I recently worked in a well-established basin with proven hydrocarbon accumulations. To my surprise, all reports and published papers routinely talked about local source rocks with barely 1 % Total Organic Carbon (TOC) and low Hydrogen Index (HI) kerogen as the main sources charging the system. They discussed other sources only marginally if at all. Not surprisingly, geochemical data and simple expulsion and migration modelling clearly pointed towards different sources.
In petroleum system analysis, the term “good source rock” is used frequently – almost casually. Most geochemical literature defines a “good” source rock as one with a TOC content above 1 wt. %, often alongside indicators of quality such as kerogen type and maturity. But in practice, this threshold is inadequate to explain hydrocarbon accumulations in working petroleum systems.
The traditional TOC classification – commonly citing values of <0.5 % as poor, 0.5 – 1 % as fair, 1-2 % as good, and >2 % as excellent – fails to account for one critical fact: Expulsion is not enough.
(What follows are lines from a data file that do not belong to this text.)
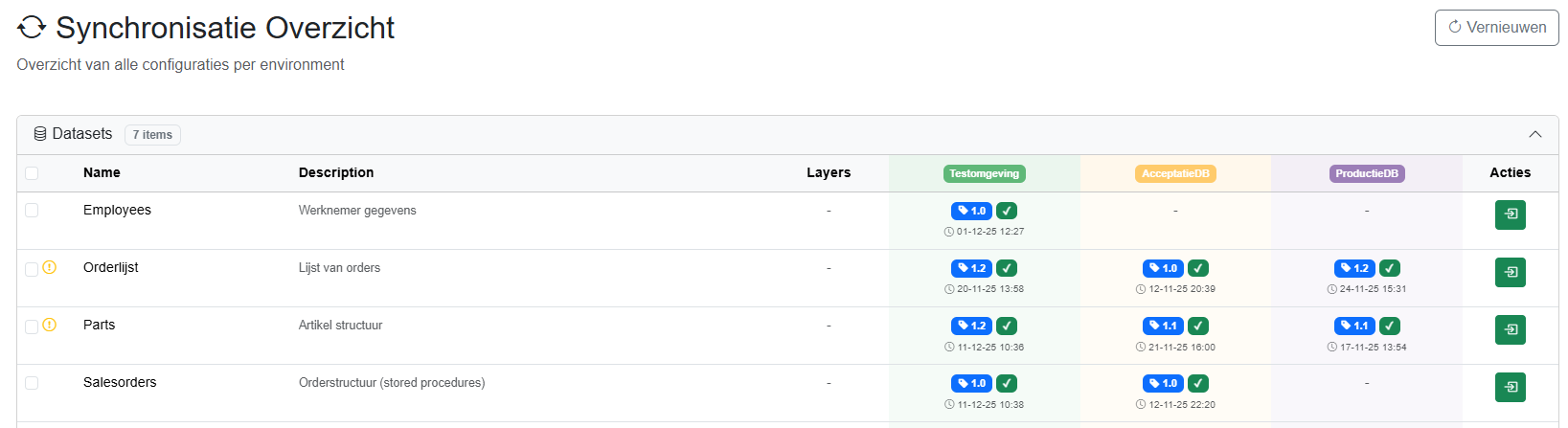The width and height of the screenshot is (1568, 428).
Task: Click the Name column header
Action: [102, 173]
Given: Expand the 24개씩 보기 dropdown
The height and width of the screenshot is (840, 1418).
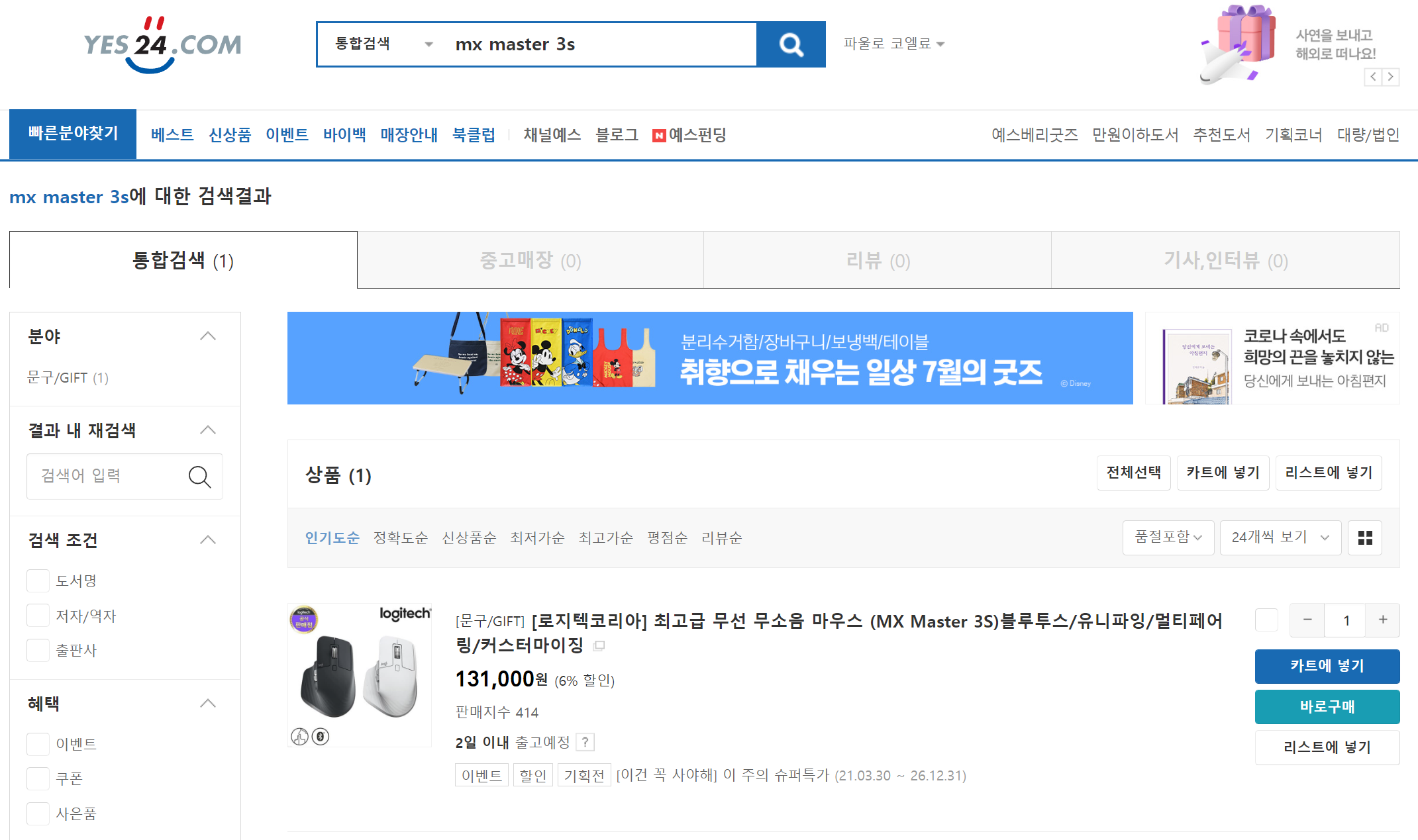Looking at the screenshot, I should (x=1280, y=537).
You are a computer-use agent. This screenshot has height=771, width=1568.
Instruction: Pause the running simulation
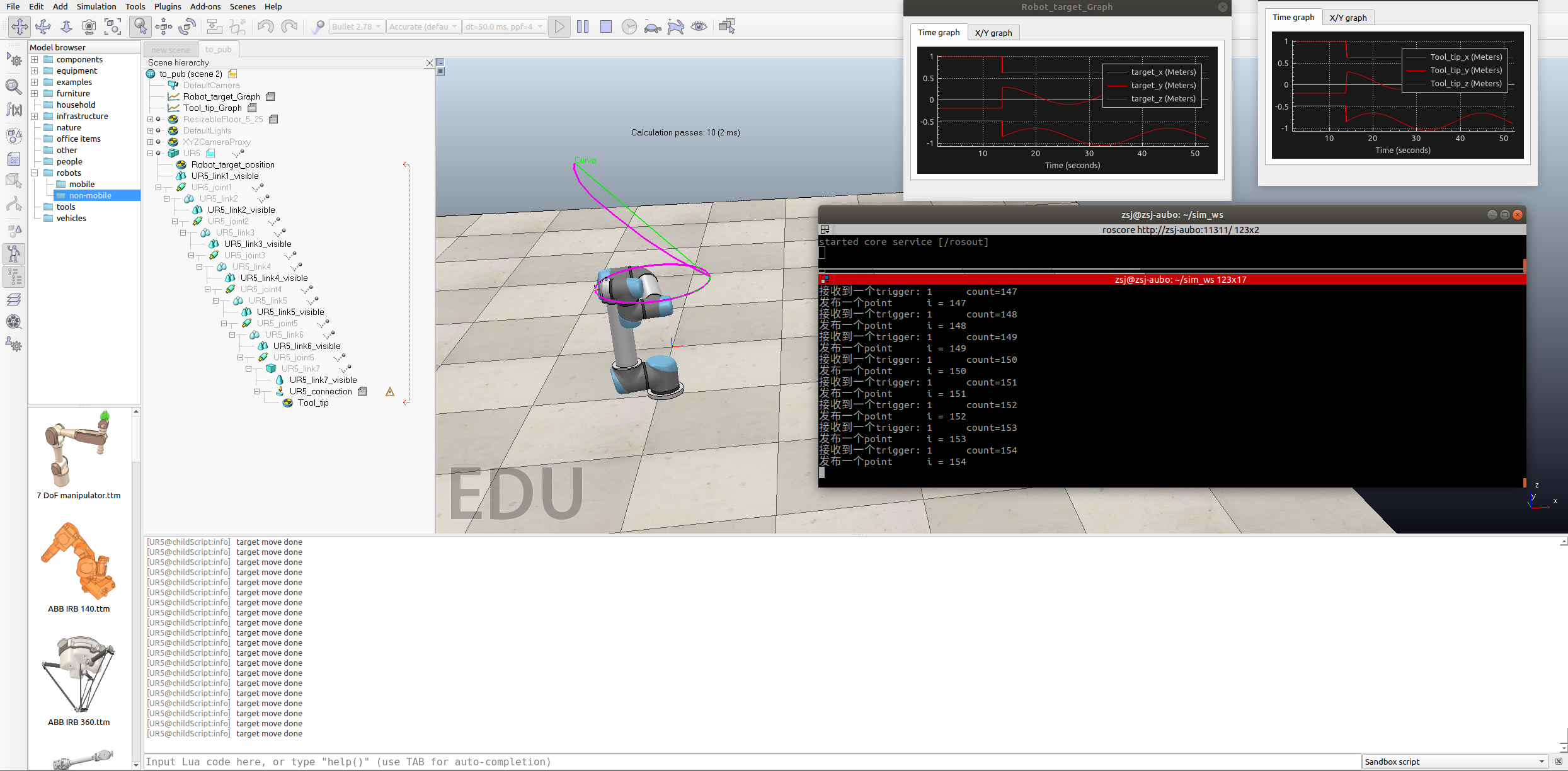(583, 26)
A source rock must expel enough hydrocarbons not only to generate fluids but also to saturate migration pathways, charge microtraps, and overcome capillary thresholds along the route to a viable reservoir trap. Otherwise, most expelled hydrocarbons are lost to dispersion and adsorption before they ever reach a structural or stratigraphic trap.

In practice, the most productive petroleum systems correlate with source rocks having TOC contents well above 2 %. My senior colleagues and mentors pointed out this observation to me a long time ago.
This concept can be illustrated with simple expulsion and migration modelling in Trinity, a forward basin modelling software. Simulations using a 1 % TOC source rock will typically show hydrocarbon expulsion, but once minor migration losses are introduced – such as leakage into secondary porosity or inefficient carrier bed saturation – the system fails to charge the traps. The model becomes sensitive to assumptions: Permeability, saturation thresholds, and distance to trap. A seemingly “good” source rock ends up underdelivering, especially when scaled to field or basin level.
In contrast, models with source rocks above 2 % TOC demonstrate greater robustness. They not only expel more hydrocarbons but also buffer against migration losses and charging inefficiencies. The difference between 1 % and 2 % TOC is not just quantitative – it is qualitative in terms of system behaviour and outcome.
Ultimately, we should revise our language and expectations. A 1 % TOC rock might be potentially good in the laboratory, but in the complex reality of subsurface petroleum systems, it’s insufficient. For confident trap charge and commercial accumulations, a truly good source rock starts at 2 % TOC. This small difference can make or break a basin’s prospectivity – and our understanding of its petroleum system.